En los últimos 15 años, la estrategia de Beijing en la región se ha basado en megaproyectos de infraestructura, financiamiento directo a Estados nacionales y provincias, e incursión en sectores como puertos, minería, energía y telecomunicaciones. Obras como el puerto de Chancay en Perú, proyectos ferroviarios en Argentina y contratos energéticos en Brasil son parte del paquete. Pero detrás del despliegue, diplomáticos y analistas advierten que los términos de los préstamos suelen ser poco transparentes y que, en muchos casos, se habilitan “comisiones” a funcionarios locales como práctica de negociación. Estos sobrecostos, lejos de ser un secreto, son vistos en ciertos países como parte del mecanismo habitual de acceso a contratos con empresas chinas.
El expansionismo chino también se expresa en la adquisición de medios de difusión o en acuerdos de colaboración con cadenas locales, un fenómeno registrado en Argentina, Brasil y otros países de la región. Mediante estas operaciones, Pekín asegura un relato favorable a su política exterior, a la vez que promueve relaciones oblicuas con periodistas, comunicadores e incluso funcionarios que reciben viajes, becas o acceso privilegiado a fuentes y eventos en China.

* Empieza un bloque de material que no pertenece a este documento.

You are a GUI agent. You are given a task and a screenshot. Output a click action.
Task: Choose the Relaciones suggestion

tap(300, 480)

De esa forma, el discurso de prosperidad y cooperación se multiplica, mientras se reduce el espacio para la crítica.
La estrategia cultural mantiene el mismo pulso: más de 40 institutos Confucio operan en América Latina y cientos de programas de becas han permitido que autoridades y referentes regionales visiten China bajo el paraguas de la diplomacia blanda. Redes sociales como TikTok y plataformas de comercio electrónico como Alibaba o Temu refuerzan la penetración en públicos jóvenes, generando hábitos de consumo y vínculos emocionales que consolidan la presencia de Pekín en la vida cotidiana de millones de latinoamericanos.
Estados Unidos y la Unión Europea han alertado sobre los riesgos de esta expansión, al advertir que más allá de los beneficios inmediatos en infraestructura, se consolidan dependencias financieras y se habilitan canales de corrupción que fragilizan las instituciones locales. La dinámica se repite: acuerdos firmados sin licitaciones abiertas, opacidad en los términos financieros y condicionamientos políticos que dejan a los gobiernos de turno atados a la narrativa y los intereses de la potencia asiática.

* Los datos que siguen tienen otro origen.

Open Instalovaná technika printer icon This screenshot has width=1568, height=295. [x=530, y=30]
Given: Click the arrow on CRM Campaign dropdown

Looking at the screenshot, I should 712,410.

El resultado es un escenario en el que China, a través del poder blando, ha logrado avances que exceden lo económico: se asegura influencia política, penetra en la opinión pública a través de medios y periodistas, y fomenta un circuito de financiamiento opaco que alimenta la corrupción en las élites locales. Una fórmula que combina pragmatismo comercial y diplomacia cultural, pero que pone en tensión la soberanía institucional de América Latina.